*TASK DETAILS*: Retype the entries in full.

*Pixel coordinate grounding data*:
>>
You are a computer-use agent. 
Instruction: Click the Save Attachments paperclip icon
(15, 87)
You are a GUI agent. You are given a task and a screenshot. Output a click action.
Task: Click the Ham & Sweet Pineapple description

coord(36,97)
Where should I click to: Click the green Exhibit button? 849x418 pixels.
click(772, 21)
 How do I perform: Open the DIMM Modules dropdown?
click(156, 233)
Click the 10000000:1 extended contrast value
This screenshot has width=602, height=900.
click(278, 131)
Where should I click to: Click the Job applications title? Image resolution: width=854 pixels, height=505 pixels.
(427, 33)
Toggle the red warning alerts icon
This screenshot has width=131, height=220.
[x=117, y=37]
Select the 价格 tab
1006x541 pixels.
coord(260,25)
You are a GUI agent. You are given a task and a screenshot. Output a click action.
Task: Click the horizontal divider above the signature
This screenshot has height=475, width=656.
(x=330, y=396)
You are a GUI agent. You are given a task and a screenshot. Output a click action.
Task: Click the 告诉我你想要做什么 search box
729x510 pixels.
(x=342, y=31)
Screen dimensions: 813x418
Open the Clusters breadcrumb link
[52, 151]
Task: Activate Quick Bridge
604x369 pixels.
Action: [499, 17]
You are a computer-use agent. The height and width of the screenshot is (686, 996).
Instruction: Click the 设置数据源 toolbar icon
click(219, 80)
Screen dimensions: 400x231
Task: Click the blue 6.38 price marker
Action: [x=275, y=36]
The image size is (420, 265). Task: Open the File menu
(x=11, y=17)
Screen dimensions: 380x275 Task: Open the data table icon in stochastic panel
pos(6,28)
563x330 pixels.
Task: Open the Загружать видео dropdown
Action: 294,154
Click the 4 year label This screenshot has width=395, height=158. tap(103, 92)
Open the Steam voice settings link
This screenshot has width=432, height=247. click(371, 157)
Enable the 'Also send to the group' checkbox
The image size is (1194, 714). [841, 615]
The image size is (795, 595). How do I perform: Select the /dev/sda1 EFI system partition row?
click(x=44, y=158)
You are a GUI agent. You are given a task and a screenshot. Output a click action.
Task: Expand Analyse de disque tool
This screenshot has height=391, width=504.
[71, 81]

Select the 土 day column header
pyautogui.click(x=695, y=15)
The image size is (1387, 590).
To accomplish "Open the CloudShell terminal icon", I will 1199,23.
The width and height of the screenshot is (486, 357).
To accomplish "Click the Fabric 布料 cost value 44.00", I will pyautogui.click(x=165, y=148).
<<
*TASK ANSWER*:
You are a computer-use agent. 
Instruction: Click the Save Attachments paperclip icon
(15, 87)
You are a GUI agent. You are given a task and a screenshot. Output a click action.
Task: Click the Ham & Sweet Pineapple description

coord(36,97)
Where should I click to: Click the green Exhibit button? 849x418 pixels.
click(772, 21)
 How do I perform: Open the DIMM Modules dropdown?
click(156, 233)
Click the 10000000:1 extended contrast value
This screenshot has width=602, height=900.
click(278, 131)
Where should I click to: Click the Job applications title? Image resolution: width=854 pixels, height=505 pixels.
(427, 33)
Toggle the red warning alerts icon
This screenshot has width=131, height=220.
[x=117, y=37]
Select the 价格 tab
1006x541 pixels.
coord(260,25)
You are a GUI agent. You are given a task and a screenshot. Output a click action.
Task: Click the horizontal divider above the signature
This screenshot has height=475, width=656.
(x=330, y=396)
You are a GUI agent. You are given a task and a screenshot. Output a click action.
Task: Click the 告诉我你想要做什么 search box
729x510 pixels.
(x=342, y=31)
Screen dimensions: 813x418
Open the Clusters breadcrumb link
[52, 151]
Task: Activate Quick Bridge
604x369 pixels.
Action: [499, 17]
You are a computer-use agent. The height and width of the screenshot is (686, 996).
Instruction: Click the 设置数据源 toolbar icon
click(219, 80)
Screen dimensions: 400x231
Task: Click the blue 6.38 price marker
Action: [x=275, y=36]
The image size is (420, 265). Task: Open the File menu
(x=11, y=17)
Screen dimensions: 380x275 Task: Open the data table icon in stochastic panel
pos(6,28)
563x330 pixels.
Task: Open the Загружать видео dropdown
Action: 294,154
Click the 4 year label This screenshot has width=395, height=158. tap(103, 92)
Open the Steam voice settings link
This screenshot has width=432, height=247. click(371, 157)
Enable the 'Also send to the group' checkbox
The image size is (1194, 714). [841, 615]
The image size is (795, 595). How do I perform: Select the /dev/sda1 EFI system partition row?
click(x=44, y=158)
You are a GUI agent. You are given a task and a screenshot. Output a click action.
Task: Expand Analyse de disque tool
This screenshot has height=391, width=504.
[71, 81]

Select the 土 day column header
pyautogui.click(x=695, y=15)
The image size is (1387, 590).
To accomplish "Open the CloudShell terminal icon", I will 1199,23.
The width and height of the screenshot is (486, 357).
To accomplish "Click the Fabric 布料 cost value 44.00", I will pyautogui.click(x=165, y=148).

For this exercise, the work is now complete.